GILROY—It goes without saying a father will do anything to protect his son. This past spring Steven Montgomery put those words into action, playing center and blocking for his son Sterling Montgomery as he played quarterback for the Gilroy-based Central Coast Barnstormers semi-pro football team.
Their time on the field together was short lived due to injuries, but that makes the memory that much more valuable.
Sterling and Steven took the field together not only as father and son, but as teammates in Week 2. They helped the Barnstormers to a 27-21 win over the Richmond War Eagles at the Garcia-Elder Sports Complex despite the elder Montgomery blowing out his shoulder in the third quarter. Steven wasn’t about to pass up the opportunity to play with his son and fought through the pain to finish the game.
“For him to come out and play a semi-pro football with me is (awesome); he’s the man,” Sterling said. “He has that heart and drive—he’s Steven Montgomery. He always says that I can do anything. I think that he proved to a lot of the younger guys with amazing talent that he has that heart. He is no slouch.”
Sterling, who was named a Pacific Coast Football League Top Performer for Weeks 1 and 2, suffered a medical collateral ligament sprain—an injury to the ligament on the inner part of the knee—and severe bone contusion on his left knee in Week 3 against the Delta Ducks. With college looming just around the corner, Sterling and his father decided it was best for him to sit out the rest of the season in order to be healthy enough to compete for the starting job at Gavilan—which he is currently vying for. While their seasons were over, both took solace in the memories created in Week 2—until the final week of the regular season that is.
The Barnstormers were taking team pictures before their May 31 game against the Golden State Giants, so Steven and Sterling put on their gear and headed over to GHS. They walked hand in hand onto the field as captains but Steven didn’t bother to put on full pads, suiting up with only shoulder pads, a helmet and his jersey. In the fourth quarter, his teammates were teasing him to go back in despite the fact that he’d had surgery just six week prior.
“I don’t even have a mouthpiece,” he told his teammates before someone threw him one. Without asking the coaches, Steven snuck out to get a couple more series under his belt. But when the quarterback realized it was Steven snapping to him, he called a timeout.
“All of a sudden I hear the crowd cheering and I hear our sideline cheering and I look over and out comes trotting Sterling. It was something pretty special, you know?”, Steven said, fighting back tears and the lump in his throat. “I went back and gave him a big hug and said ‘This is it; this is it for me, man. Let’s go ring the bell one more time’ and we did. We drove down and six plays later, he throws for a 35-yard touchdown pass and that was it.”
The Barnstormers went on to win 52-16, but the victory pales in comparison to the memories the Montgomerys created on that field.
“It’s priceless. Surgery? It’s OK. Sneaking out that last game I definitely set the recovery back, but it was totally worth it,” Steven said.
Sterling calls his father his biggest supporter and his best friend, crediting him for shaping him into the quarterback he is today and for helping him earn the starting job with Christopher High the past two seasons. Steven, who played center for Bremerton High School in Bremerton, Wash., snapped to his son during their practice sessions over the last three and a half years, took him to training camps, taught him proper nutrition, was his workout partner and, most importantly, Sterling said, was there for moral support.
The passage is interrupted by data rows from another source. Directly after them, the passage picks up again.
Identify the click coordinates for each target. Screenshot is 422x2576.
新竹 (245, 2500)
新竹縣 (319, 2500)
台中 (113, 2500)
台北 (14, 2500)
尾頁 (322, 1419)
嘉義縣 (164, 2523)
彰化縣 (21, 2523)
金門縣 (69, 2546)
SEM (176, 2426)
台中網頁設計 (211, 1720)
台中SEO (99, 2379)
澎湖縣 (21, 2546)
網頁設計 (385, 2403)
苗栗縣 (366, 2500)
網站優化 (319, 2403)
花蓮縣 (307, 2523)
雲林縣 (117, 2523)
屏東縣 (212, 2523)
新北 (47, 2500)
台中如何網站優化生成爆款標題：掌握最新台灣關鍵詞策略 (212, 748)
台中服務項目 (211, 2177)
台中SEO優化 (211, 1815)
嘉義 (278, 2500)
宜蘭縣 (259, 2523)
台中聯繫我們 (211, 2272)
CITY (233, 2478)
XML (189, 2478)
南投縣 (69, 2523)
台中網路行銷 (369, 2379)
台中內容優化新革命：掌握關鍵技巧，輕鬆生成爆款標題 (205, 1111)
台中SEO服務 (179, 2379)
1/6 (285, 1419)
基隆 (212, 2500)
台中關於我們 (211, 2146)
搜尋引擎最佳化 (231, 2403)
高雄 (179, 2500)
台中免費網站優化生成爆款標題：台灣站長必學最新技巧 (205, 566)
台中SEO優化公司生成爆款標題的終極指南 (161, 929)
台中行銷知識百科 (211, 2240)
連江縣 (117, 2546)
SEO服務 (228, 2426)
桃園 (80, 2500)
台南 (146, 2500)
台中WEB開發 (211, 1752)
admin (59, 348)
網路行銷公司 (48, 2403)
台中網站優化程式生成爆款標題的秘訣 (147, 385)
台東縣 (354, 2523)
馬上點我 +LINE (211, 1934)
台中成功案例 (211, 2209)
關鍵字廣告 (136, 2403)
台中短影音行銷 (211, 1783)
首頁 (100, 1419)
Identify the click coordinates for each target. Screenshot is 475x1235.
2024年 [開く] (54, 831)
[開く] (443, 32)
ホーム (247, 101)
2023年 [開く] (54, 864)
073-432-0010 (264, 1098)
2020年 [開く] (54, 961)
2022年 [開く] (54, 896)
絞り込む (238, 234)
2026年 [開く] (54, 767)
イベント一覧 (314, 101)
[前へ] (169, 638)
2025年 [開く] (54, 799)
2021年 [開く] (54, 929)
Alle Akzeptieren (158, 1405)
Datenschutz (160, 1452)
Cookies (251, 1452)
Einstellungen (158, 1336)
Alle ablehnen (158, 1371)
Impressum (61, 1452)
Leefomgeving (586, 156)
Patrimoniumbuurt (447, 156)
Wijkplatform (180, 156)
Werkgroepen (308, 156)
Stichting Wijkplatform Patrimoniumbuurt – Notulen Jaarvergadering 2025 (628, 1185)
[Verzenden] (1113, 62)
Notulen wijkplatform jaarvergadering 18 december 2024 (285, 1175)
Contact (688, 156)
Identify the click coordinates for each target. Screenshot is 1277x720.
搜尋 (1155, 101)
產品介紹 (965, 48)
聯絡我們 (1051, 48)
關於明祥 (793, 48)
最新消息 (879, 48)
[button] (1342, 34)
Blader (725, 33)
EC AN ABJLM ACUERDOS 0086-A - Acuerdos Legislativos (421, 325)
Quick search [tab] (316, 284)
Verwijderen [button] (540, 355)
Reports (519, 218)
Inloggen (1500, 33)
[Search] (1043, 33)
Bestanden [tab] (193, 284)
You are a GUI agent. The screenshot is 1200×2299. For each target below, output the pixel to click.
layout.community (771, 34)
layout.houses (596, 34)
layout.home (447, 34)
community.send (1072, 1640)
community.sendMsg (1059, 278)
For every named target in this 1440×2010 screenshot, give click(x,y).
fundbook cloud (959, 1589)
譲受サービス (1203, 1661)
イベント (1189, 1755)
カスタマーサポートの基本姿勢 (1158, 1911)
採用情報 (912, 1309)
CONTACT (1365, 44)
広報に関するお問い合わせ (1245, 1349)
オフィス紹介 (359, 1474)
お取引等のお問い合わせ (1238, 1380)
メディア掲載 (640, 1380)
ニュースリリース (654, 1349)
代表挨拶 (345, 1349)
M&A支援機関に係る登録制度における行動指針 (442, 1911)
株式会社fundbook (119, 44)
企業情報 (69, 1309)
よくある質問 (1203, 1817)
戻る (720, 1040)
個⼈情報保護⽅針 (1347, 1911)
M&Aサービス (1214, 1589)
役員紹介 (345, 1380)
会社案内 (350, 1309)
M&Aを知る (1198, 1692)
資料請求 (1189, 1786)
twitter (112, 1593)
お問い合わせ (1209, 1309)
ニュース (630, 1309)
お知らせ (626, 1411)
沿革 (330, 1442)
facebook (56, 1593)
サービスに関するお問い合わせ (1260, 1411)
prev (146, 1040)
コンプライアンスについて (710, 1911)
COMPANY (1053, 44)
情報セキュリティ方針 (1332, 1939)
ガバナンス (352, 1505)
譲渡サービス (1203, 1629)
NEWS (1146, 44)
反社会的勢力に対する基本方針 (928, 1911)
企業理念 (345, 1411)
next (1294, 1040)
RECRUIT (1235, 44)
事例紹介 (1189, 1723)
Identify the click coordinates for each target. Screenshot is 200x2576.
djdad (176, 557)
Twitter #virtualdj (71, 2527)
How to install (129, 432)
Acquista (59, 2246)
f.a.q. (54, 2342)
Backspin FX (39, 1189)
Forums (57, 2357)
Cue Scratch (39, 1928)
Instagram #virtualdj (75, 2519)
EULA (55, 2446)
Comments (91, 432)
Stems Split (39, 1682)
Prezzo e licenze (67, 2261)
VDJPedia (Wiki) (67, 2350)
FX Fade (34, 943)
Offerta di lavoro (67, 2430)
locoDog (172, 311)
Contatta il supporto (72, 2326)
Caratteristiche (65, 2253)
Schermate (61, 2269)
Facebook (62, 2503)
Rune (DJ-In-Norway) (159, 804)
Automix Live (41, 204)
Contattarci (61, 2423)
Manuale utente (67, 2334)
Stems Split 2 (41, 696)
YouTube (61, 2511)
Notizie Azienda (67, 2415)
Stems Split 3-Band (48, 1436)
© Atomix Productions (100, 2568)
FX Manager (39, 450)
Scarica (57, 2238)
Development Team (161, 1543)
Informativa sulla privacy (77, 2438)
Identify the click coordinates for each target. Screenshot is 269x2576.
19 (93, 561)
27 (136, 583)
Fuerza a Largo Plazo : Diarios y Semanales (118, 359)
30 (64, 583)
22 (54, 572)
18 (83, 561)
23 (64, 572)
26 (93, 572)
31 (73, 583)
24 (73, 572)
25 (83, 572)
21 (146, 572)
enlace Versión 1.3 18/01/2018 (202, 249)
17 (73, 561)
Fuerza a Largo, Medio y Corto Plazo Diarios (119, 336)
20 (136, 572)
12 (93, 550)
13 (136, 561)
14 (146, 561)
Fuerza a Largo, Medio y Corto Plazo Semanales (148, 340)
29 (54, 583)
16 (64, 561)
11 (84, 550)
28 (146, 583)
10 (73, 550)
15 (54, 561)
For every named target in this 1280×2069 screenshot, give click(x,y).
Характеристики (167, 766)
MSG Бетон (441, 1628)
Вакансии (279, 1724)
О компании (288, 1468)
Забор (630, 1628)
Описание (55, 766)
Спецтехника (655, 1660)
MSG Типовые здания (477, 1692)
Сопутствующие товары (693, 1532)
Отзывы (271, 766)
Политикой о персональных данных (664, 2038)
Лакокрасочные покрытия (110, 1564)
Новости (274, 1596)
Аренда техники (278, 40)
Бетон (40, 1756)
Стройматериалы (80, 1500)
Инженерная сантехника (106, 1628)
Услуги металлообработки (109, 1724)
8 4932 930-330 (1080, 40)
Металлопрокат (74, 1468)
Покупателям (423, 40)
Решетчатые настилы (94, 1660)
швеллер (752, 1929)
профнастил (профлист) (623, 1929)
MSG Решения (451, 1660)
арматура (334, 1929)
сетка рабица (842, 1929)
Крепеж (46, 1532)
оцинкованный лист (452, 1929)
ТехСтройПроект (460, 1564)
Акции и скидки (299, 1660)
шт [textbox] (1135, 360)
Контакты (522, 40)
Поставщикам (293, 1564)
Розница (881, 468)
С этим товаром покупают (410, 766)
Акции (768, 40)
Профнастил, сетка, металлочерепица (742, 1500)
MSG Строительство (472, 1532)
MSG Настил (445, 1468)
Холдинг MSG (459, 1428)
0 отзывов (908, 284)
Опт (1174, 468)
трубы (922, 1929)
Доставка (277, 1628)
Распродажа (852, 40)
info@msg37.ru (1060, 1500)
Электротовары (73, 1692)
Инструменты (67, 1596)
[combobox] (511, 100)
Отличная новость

“My dad has always supported me with whatever I wanted to do and has let me walk my own path with his guidance, of course,” Sterling said. “My dad is really my best friend and I can go to him for anything. Some days, some weeks get really hard—especially back in high school with finals coming up, training, trying to develop with me not playing the position very long. He was part of the backbone that kept me going and took out some of the bad stuff in my life that I didn’t need—the bad influences and stuff. He’s kept me on the right path and he’s given me the right tools in my life to succeed.”
“He gave up a lot for it (football), but I think it was the thing that kept him away from drugs and alcohol and all those things,” Steven added. “Sterling has really made it easy to be a parent for the most part.”
While the duo won’t remember every snap or every series, they will remember the little things. For Steven, it’s wearing his son’s cleats customized with the No. 13 and nickname “Gunner” and playing on the same field Sterling spent his high school career on that stick out the most.
For Sterling, he remembers his dad asking to walk arm in arm with him off the field of the Garcia-Elder Sports Complex following his final high school game—a 24-0 loss to St. Ignatius in the opening round of the Central Coast Section Division III playoffs on Nov. 22, 2013. Sterling asked his dad the very same question following his last Barnstormers game on May 31 and the duo walked of the field, arm in arm, together one final time.
“I think that this whole experience is just a lifelong memory that you can’t buy,” Sterling said. “There’s almost no words to explain being in an actual sport with your father with this kind of relationship and actually being able to play with him. It’s almost unexplainable, but for me and my dad we both understand what means because we did it together.”